Hands-on training, real surgeon input: inside BVI's new Experience Hub
Key Takeaways
- BVI's Experience Hub in Sant Cugat, Spain, is designed to bring surgeon feedback directly into product design, with training needs tailored to different career stages.
- The facility replicates a complete preoperative, intraoperative, and postoperative environment, including wet labs and a mock operating theater, with the deliberate absence of a patient intended to keep surgeons' full attention on hands-on training and feedback.
Andy Chang and Mikhail Boukhny of BVI Medical discuss the company's new Experience Hub in Sant Cugat, Spain, a hands-on training facility built to gather surgeon feedback ahead of the Virtuoso platform's European launch.
BVI Medical has opened the Experience Hub, a hands-on ophthalmic training and collaboration facility in Sant Cugat, Spain, and Chief Commercial Officer, Andy Chang, and Chief Technology Officer, Mikhail Boukhny, discussed its purpose in an interview with Ophthalmology Times Europe. Chang described the Hub as a shared home where ophthalmologists can voice feedback on BVI's products and patient care approaches while company teams from research and development, commercial, and clinical applications train together to improve the overall surgeon experience.
Boukhny framed the surgeon relationship as a two-way exchange: the company designs products to ease the workload of surgeons and their staff, while surgeon feedback on both medical and practical business needs informs what BVI builds next. He noted that training needs differ by career stage—early-career surgeons tend to be more open to long-term innovation, including image recognition and artificial intelligence tools, while more senior surgeons often prioritize near-term practicality over novelty, given the disruption new technology can introduce to established workflows.
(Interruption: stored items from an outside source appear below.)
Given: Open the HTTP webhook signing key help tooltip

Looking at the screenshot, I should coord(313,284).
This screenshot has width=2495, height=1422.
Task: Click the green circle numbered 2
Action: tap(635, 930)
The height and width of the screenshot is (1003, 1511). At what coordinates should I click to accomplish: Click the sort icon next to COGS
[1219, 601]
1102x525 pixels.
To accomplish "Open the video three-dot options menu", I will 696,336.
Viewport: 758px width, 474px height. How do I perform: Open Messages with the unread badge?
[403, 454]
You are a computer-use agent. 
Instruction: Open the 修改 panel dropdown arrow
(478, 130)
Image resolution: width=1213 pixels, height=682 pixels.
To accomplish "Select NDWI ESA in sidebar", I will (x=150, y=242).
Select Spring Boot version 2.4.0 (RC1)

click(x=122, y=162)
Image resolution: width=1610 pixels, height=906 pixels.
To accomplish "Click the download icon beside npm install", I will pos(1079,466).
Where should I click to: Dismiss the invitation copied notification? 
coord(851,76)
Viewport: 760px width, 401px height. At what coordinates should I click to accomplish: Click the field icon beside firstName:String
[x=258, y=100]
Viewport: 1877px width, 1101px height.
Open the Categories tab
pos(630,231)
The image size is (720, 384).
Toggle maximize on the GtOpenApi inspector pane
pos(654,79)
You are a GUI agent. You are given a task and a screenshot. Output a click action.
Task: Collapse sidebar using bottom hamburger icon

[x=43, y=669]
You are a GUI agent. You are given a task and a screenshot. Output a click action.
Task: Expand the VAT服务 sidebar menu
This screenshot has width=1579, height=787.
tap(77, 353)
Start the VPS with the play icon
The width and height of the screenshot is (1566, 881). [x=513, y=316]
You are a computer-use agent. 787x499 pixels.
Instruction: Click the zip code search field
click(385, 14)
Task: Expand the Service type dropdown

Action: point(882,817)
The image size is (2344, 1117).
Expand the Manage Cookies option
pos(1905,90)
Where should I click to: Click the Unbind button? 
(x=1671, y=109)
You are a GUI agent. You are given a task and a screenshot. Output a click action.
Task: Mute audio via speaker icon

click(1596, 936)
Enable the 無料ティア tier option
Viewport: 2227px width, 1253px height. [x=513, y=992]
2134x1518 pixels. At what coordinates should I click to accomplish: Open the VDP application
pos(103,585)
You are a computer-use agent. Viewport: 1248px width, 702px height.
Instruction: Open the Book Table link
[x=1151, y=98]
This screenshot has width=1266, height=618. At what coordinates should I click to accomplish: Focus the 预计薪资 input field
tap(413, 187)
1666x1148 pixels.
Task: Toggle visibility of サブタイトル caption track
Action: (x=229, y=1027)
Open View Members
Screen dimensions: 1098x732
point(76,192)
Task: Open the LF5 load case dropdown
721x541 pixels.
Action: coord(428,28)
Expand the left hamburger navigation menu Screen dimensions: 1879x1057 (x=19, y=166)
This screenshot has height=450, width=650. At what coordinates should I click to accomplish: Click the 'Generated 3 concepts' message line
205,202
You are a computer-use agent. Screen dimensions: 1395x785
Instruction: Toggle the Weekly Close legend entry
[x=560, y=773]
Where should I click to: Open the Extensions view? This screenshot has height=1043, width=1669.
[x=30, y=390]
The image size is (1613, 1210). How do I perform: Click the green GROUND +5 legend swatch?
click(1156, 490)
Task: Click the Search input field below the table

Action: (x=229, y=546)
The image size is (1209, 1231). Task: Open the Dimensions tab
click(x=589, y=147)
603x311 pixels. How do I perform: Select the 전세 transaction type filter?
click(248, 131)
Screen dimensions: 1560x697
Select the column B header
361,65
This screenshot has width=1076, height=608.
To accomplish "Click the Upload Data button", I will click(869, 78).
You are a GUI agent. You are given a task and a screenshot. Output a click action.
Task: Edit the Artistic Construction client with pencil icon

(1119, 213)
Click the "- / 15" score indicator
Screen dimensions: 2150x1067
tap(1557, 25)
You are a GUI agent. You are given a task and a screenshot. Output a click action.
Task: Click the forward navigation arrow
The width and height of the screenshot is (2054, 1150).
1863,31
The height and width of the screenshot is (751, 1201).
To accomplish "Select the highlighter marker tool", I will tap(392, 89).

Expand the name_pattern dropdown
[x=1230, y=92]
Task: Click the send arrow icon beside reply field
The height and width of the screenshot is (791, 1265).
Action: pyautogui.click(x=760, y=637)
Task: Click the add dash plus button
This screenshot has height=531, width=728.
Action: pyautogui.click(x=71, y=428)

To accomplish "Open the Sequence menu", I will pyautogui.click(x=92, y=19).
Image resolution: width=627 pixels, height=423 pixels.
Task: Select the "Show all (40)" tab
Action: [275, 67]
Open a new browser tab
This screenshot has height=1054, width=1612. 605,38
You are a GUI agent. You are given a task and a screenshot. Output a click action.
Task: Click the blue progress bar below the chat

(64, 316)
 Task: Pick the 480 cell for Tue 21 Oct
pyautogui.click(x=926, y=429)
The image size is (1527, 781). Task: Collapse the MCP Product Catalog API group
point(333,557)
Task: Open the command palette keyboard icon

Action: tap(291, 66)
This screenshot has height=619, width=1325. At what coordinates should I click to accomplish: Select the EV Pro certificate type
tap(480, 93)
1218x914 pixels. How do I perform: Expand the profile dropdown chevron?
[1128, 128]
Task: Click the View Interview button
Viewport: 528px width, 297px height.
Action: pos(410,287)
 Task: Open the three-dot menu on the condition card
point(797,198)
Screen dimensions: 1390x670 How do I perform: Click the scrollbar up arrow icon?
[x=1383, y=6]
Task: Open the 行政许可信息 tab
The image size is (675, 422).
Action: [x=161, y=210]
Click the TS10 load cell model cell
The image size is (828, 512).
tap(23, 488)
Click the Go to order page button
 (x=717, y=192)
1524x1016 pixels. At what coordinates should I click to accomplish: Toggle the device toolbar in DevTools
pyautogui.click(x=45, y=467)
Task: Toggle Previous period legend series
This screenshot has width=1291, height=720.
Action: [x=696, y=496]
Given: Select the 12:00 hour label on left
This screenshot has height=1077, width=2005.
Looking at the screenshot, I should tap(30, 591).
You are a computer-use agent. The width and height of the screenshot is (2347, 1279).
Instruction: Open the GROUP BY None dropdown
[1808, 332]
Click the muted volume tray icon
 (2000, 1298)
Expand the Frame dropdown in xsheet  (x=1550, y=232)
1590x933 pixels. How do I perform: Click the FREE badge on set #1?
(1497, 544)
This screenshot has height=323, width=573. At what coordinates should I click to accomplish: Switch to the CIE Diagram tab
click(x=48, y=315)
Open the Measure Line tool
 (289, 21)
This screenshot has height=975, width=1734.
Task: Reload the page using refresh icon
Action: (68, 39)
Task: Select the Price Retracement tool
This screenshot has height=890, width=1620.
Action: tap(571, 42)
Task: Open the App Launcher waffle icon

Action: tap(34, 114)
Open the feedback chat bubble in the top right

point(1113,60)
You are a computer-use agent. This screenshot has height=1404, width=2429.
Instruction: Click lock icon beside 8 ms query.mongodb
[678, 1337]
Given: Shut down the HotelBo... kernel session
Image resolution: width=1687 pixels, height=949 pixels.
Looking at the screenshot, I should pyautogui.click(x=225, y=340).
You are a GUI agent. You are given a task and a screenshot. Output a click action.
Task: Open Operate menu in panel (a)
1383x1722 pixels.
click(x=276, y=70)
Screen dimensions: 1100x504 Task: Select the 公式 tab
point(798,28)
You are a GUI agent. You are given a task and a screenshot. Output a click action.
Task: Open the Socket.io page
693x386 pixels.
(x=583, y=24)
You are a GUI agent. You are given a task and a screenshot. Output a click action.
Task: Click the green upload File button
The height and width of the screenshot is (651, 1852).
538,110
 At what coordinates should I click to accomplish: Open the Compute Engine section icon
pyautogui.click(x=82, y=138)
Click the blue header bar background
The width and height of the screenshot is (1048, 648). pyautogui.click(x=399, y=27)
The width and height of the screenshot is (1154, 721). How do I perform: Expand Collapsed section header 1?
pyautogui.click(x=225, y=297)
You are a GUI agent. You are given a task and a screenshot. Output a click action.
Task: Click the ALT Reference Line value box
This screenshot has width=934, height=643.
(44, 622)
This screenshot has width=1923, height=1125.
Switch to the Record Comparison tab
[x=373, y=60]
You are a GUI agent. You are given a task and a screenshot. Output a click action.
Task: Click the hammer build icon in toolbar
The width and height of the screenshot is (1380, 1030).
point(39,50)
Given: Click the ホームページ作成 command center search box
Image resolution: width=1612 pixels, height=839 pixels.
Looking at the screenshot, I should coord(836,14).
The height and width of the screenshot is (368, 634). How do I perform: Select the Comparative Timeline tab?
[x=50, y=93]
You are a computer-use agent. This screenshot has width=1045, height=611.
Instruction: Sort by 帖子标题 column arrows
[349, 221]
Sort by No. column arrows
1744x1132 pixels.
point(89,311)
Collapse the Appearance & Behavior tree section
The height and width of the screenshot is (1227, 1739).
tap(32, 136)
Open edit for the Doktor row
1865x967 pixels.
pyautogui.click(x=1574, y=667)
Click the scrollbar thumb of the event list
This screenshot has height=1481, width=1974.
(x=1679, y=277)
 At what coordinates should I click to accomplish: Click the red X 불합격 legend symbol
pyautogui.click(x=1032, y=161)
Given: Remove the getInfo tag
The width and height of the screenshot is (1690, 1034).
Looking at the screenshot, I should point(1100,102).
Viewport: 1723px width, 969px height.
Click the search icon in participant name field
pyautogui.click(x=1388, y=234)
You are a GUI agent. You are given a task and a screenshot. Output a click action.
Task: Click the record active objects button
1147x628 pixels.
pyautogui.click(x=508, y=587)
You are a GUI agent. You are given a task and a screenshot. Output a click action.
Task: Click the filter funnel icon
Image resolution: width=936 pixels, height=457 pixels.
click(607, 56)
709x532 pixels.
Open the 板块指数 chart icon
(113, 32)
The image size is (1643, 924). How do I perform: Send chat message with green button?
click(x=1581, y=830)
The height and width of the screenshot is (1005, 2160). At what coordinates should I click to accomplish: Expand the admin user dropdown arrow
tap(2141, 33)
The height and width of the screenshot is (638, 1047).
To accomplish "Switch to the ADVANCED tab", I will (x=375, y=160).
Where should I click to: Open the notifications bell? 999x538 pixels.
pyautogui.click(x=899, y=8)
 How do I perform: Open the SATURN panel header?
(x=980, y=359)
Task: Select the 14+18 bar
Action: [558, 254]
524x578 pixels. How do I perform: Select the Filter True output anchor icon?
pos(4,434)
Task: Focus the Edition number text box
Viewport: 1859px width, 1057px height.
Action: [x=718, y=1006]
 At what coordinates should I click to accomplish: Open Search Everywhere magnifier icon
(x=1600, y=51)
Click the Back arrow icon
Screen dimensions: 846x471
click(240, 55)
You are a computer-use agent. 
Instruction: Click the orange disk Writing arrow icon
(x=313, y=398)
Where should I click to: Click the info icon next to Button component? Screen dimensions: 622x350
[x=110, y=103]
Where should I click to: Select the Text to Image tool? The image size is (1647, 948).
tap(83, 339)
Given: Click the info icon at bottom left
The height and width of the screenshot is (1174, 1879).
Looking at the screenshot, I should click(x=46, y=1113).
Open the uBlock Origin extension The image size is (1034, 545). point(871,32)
Hands-on training, without the patient
The Hub is designed to replicate a complete preoperative, intraoperative, and postoperative environment, including wet labs and a mock operating theater for human factors testing. Boukhny said the absence of an actual patient allows surgeons and staff to focus fully on engaging with BVI's teams rather than patient care, which he characterized as a deliberate advantage of the setting rather than a limitation.
Access is currently invite-only, beginning with BVI's Surgical Leadership Councils in Europe and the US. Chang said an immediate priority is collecting surgeon feedback ahead of the commercial launch of Virtuoso, BVI's dual-function phaco-vitrectomy platform for anterior and posterior segment procedures, in Europe. Virtuoso received CE Mark approval under the EU Medical Device Regulation earlier in 2026, clearing the way for commercialization across European markets, with its rollout expected later this year.¹ Boukhny added that as a comparatively small, fast-growing company relative to larger strategic competitors, BVI depends on surgeon partnership to help prioritize which technologies to pursue and which to set aside.
Both executives positioned the Hub's location near Barcelona as reflecting a long-term commitment to education and collaboration over shorter-term product acceleration, with surgeon involvement central to how BVI plans to develop training and technology over the next 5 years.